= CONSIGNE =
Répondez aux questions suivantes d'après le texte sur la fonction de police :
1. Selon Georges Burdeau, quel est le but ou l'objet de la fonction de police ?
2. Quel article de la Déclaration des Droits de l'Homme et du Citoyen du 26 août 1789 est cité ?
3. Quel texte dispose que « la police est instituée pour maintenir l'ordre public, la liberté, la propriété, la sûreté individuelle » ?

= TEXTE À LIRE =

Section 3 : La police saisie par son sens organique

“Il n’est pas possible, fait observer M. Charles Eisenmann, de comprendre pleinement le droit sans dépasser la sphère proprement juridique (...) puisque le droit (...) reflète, traduit et sert des idées ou des réalités antérieures et supérieures à lui : les fonctions juridiques sont des instruments au service des fonctions sociales (...) ; il s’en suit que la priorité dans l’analyse (leur) appartient”264. Faisons nôtre cette démarche dégagée par cet éminent représentant de la doctrine.

Pour M. Ch. Eisenmann, la police est une fonction sociale de l’Etat, elle se définit par sa finalité. La fonction de police “consiste à régler la vie sociale, c’est-à-dire à ordonner la conduite des membres de la collectivité-Etat”265. L’auteur assimile en fait la fonction de police à la fonction législatrice ou fonction de législation ; mais l’intérêt principal est l’attention ici portée par l’auteur au but, certes par trop général, de la fonction de police. Georges Burdeau définissait, quant à lui, la fonction de police comme une notion fondée sur le but ou l’objet de celle-ci qu’est le maintien de l’ordre public266. M. F.P. Bénoit, pour qui une fonction est “une catégorie de missions constituant un ensemble homogène”, définit la fonction de police comme un procédé de prescription ou procédé de la fonction administrative, notion à travers laquelle la police trouve son unité267. La notion de fonction sociale, qui semble se dégager de ces définitions, est basée sur une distinction entre la fin et l’objet de l’action étatique.

La finalité première qu’impose l’Etat libéral à sa police est la protection des citoyens et de leurs libertés. L’article 12 de la Déclaration des Droits de l’Homme et du Citoyen du 26 août 1789268, en mettant en avant l’aspect organique et matériel de la police, dispose en effet que “‘la garantie des droits de l’homme et du citoyen nécessite une force publique ; cette force est donc instituée pour l’avantage de tous et non pour l’utilité particulière de ceux à qui elle est confiée’”269

Le droit intermédiaire use fréquemment de la notion de “force publique”270 . Pour Sièyes, par exemple, “nul droit n’est complètement assuré s’il n’est protégé par une force irrésistible”271. Cette force publique est l’accessoire de la loi, qui est elle-même l’expression de la volonté générale : dès lors la force publique ne peut qu’émaner de cette même volonté272. Cet article de la Déclaration fonde ainsi les critères d’une police démocratique qui se cantonne à veiller au respect et à garantir les droits et libertés des citoyens. Mais la vie collective, dans l’évolution des sociétés libérales, a peu à peu nécessité au préalable un ordre social-cadre pour l’exercice de ces droits et libertés. L’article 16 du Code du 3 Brumaire an IV a ainsi inscrit cette évolution : “‘la police est instituée pour maintenir l’ordre public, la liberté, la propriété, la sûreté individuelle’”. L’ordre public devient le but principal de la police, qui une fois assuré, permet à la liberté, à la propriété et à la sûreté individuelle d’être assurées à leur tour. Le maintien de l’ordre public est désormais la tâche première d’une police libérale, car il faut d’abord créer le milieu dans lequel la liberté individuelle puisse venir s’inscrire et s’épanouir.

= DONNÉES RECUEILLIES =
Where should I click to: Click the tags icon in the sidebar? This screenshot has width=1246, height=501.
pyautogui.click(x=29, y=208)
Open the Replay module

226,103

= CORRIGÉ =
1. Le maintien de l'ordre public.
2. L'article 12.
3. L'article 16 du Code du 3 Brumaire an IV.